The Phillies haven’t chosen the best words to describe themselves lately, so let’s put an inherently negative spin on news from all over the NL East. Why? Because its Tuesday, the most cripplingly depressing day of the week. Unless you’re unemployed! Then every day is cripplingly depressing.
There aren’t any African-American owners in baseball, but if one man is going to change all that, it’s only appropriate that it be Martin Luther King, Jr. The III. Why would this happen? I just said, there aren’t any African-American owners. MLK III wants to change that. And that’s it, that’s the only reason, apparently.
Here’s another positive change for the Mets in ’11: Jason Bay’s delicate promise. You would be blown away at just how badly seasonal statistics suffer when you concuss yourself in late July. Well, Jason Bay wouldn’t, because in a huge coincidence, that thing I just said is exactly what happened to him this past year. Currently a part of the Mets 2011 strategy, “OPERATION: You’ll see, YOU’LL ALL SEE!” Jason is proving his condition and play by getting bossed around by his 4-year-old daughter.

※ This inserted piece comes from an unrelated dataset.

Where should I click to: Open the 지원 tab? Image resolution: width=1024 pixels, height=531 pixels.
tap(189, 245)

In all likelihood, he’ll bounce back and hit us pretty hard a time or two. But not as hard as the All-Star Game will hit Citi Field in three years!
Wow, that transition sucked. Also I already talked about this story earlier in the week and milked the jokes right out of it until its utters were raw. So let’s move along.

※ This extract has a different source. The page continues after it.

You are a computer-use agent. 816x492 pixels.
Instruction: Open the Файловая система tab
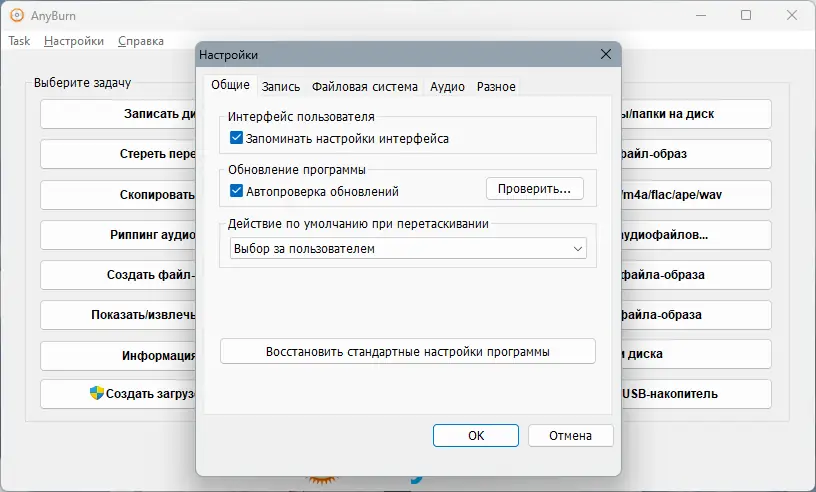pyautogui.click(x=364, y=87)
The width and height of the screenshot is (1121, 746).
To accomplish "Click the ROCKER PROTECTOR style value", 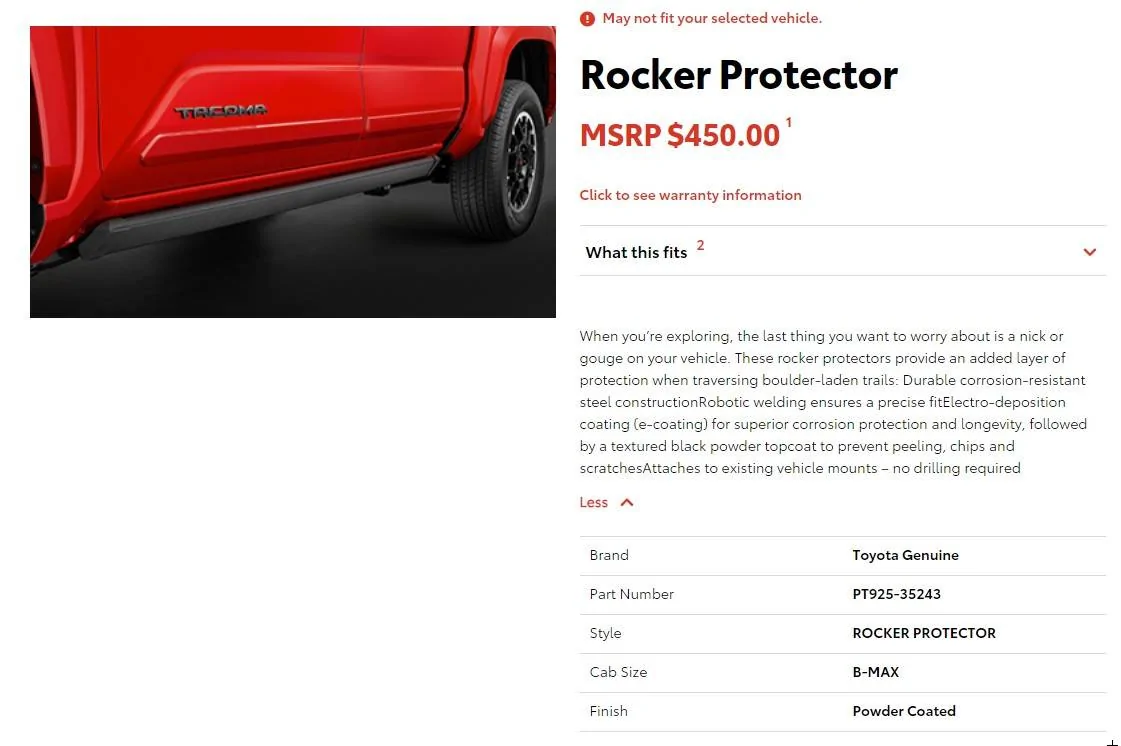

The Marlins signed Greg Dobbs!
I already discussed Greg Dobbs, and then swore to never speak of him again, but since I’ve already ruined that, here’s a follow up from Michael Jong at Marlin Maniac.
“Dobbs is a baseball player who can play better baseball than me but is otherwise non-exciting!”
And that settles that.
Like Jason Bay, Hanley Ramirez has sworn he has seen the light and everyone can go ahead and assume he will light it up in 2011. The way Andre Dawson describes it, Hanley is the cock of the walk when he’s producing (or “hot dog” as Dawson mistakenly describes it), but when a slump hits him, he gets all “puppy dog eyes” and is finally willing to listen. So the difference is that this year, Hanley will only be the cock of the walk, yet always be willing to listen. Which happens all the time.

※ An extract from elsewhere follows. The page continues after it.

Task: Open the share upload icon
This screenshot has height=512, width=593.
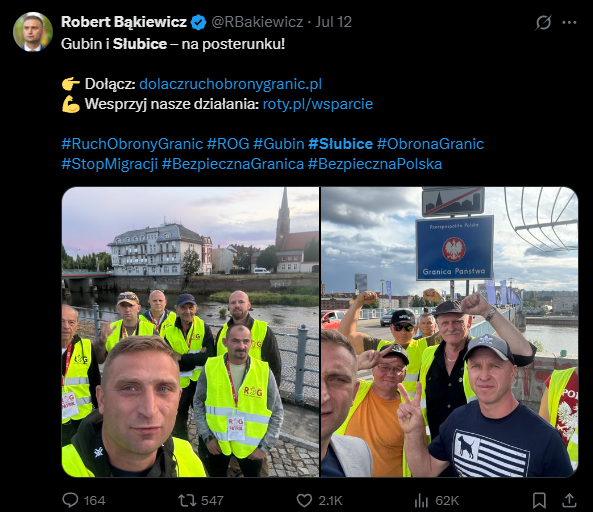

But why the hell does it matter anyway, when you play in a stadium where Bono can kick the doors in and make you leave any time he wants.
Chipper’s getting an off season gift: a fresh knee. But that’s not stopping him from looking great swinging that bat.
With the face of the franchise focusing on his knee, its time for some new face to step in and shove itself into focus. Is it Jason Heyward, the monster with the charming smile? Is it Fredi Gonzalez, the opposite? No! No. It’s Dan Uggla, of course, but mainly because his face is thick enough to take up all the space.
That was mean. But if you think that’s mean, don’t read any of the articles that assume Uggla will have all the defensive skills of a walrus falling off the back of a truck by the end of his contract. Not that anybody’s worried. In fact, just jump on that Braves Caravan and ride it all the way into the spring.
When the spotlight is on a player, it can take them from the depths of obscurity into the penetrating glare of public exposure. This pressure can drive them into a state of self-destruction so spiraling, so irreversible, they lose everything. And that is where Stephen Strasburg finds himself now: the in the grips of a visceral chemical addiction.
His poison? Chewing tobacco. His decision to quit? Immediate. And we can thank the gods they caught it in time.
But it’s not all descents into darkness for the Nationals. They moved up three spots in Keith Law’s minor league rankings, from 23rd to 19th. Everyone says the top 20 is the hardest threshold to crack, anyway. Perfect timing, too; they’re going to need some ripe, strong prospects in the room to hold Strasburg down when he starts hallucinating in the midst of quitting cold turkey.